Dataset excerpt:
■ ■ ■ ■ ■ ■ ■

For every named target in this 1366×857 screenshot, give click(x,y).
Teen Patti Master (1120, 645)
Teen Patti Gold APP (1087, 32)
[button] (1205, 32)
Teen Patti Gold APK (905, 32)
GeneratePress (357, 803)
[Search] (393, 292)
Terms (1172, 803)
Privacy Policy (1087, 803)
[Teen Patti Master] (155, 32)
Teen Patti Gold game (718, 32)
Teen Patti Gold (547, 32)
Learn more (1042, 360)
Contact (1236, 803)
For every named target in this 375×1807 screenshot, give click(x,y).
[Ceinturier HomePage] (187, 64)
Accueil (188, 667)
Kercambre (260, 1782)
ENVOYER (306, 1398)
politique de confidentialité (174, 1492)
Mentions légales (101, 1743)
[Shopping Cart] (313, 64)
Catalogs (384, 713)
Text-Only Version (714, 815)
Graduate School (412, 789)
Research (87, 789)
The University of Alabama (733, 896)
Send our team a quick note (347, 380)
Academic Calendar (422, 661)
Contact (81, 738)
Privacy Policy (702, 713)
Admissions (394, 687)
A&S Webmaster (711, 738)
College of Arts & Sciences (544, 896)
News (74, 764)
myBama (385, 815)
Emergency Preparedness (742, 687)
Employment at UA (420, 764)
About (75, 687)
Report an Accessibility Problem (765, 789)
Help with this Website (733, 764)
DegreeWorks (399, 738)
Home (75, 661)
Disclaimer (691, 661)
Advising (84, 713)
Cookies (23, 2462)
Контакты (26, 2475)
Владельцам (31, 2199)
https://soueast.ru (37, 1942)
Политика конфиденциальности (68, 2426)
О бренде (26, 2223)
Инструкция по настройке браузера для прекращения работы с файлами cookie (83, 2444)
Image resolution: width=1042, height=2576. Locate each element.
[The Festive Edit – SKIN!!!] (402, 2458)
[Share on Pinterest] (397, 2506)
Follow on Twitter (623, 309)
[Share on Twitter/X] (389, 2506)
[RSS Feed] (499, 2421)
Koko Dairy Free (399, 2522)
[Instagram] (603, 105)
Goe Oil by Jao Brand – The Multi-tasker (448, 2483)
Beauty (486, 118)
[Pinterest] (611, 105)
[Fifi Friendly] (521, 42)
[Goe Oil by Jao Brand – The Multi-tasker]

■ ■ ■ ■ ■ ■ ■

What you will do -
Please copy out the records above unchanged, starting at the line that contains "Mentions légales (101, 1743)" and continuing through the final line of the records.

Answer -
Mentions légales (101, 1743)
[Shopping Cart] (313, 64)
Catalogs (384, 713)
Text-Only Version (714, 815)
Graduate School (412, 789)
Research (87, 789)
The University of Alabama (733, 896)
Send our team a quick note (347, 380)
Academic Calendar (422, 661)
Contact (81, 738)
Privacy Policy (702, 713)
Admissions (394, 687)
A&S Webmaster (711, 738)
College of Arts & Sciences (544, 896)
News (74, 764)
myBama (385, 815)
Emergency Preparedness (742, 687)
Employment at UA (420, 764)
About (75, 687)
Report an Accessibility Problem (765, 789)
Help with this Website (733, 764)
DegreeWorks (399, 738)
Home (75, 661)
Disclaimer (691, 661)
Advising (84, 713)
Cookies (23, 2462)
Контакты (26, 2475)
Владельцам (31, 2199)
https://soueast.ru (37, 1942)
Политика конфиденциальности (68, 2426)
О бренде (26, 2223)
Инструкция по настройке браузера для прекращения работы с файлами cookie (83, 2444)
Image resolution: width=1042, height=2576. Locate each element.
[The Festive Edit – SKIN!!!] (402, 2458)
[Share on Pinterest] (397, 2506)
Follow on Twitter (623, 309)
[Share on Twitter/X] (389, 2506)
[RSS Feed] (499, 2421)
Koko Dairy Free (399, 2522)
[Instagram] (603, 105)
Goe Oil by Jao Brand – The Multi-tasker (448, 2483)
Beauty (486, 118)
[Pinterest] (611, 105)
[Fifi Friendly] (521, 42)
[Goe Oil by Jao Brand – The Multi-tasker]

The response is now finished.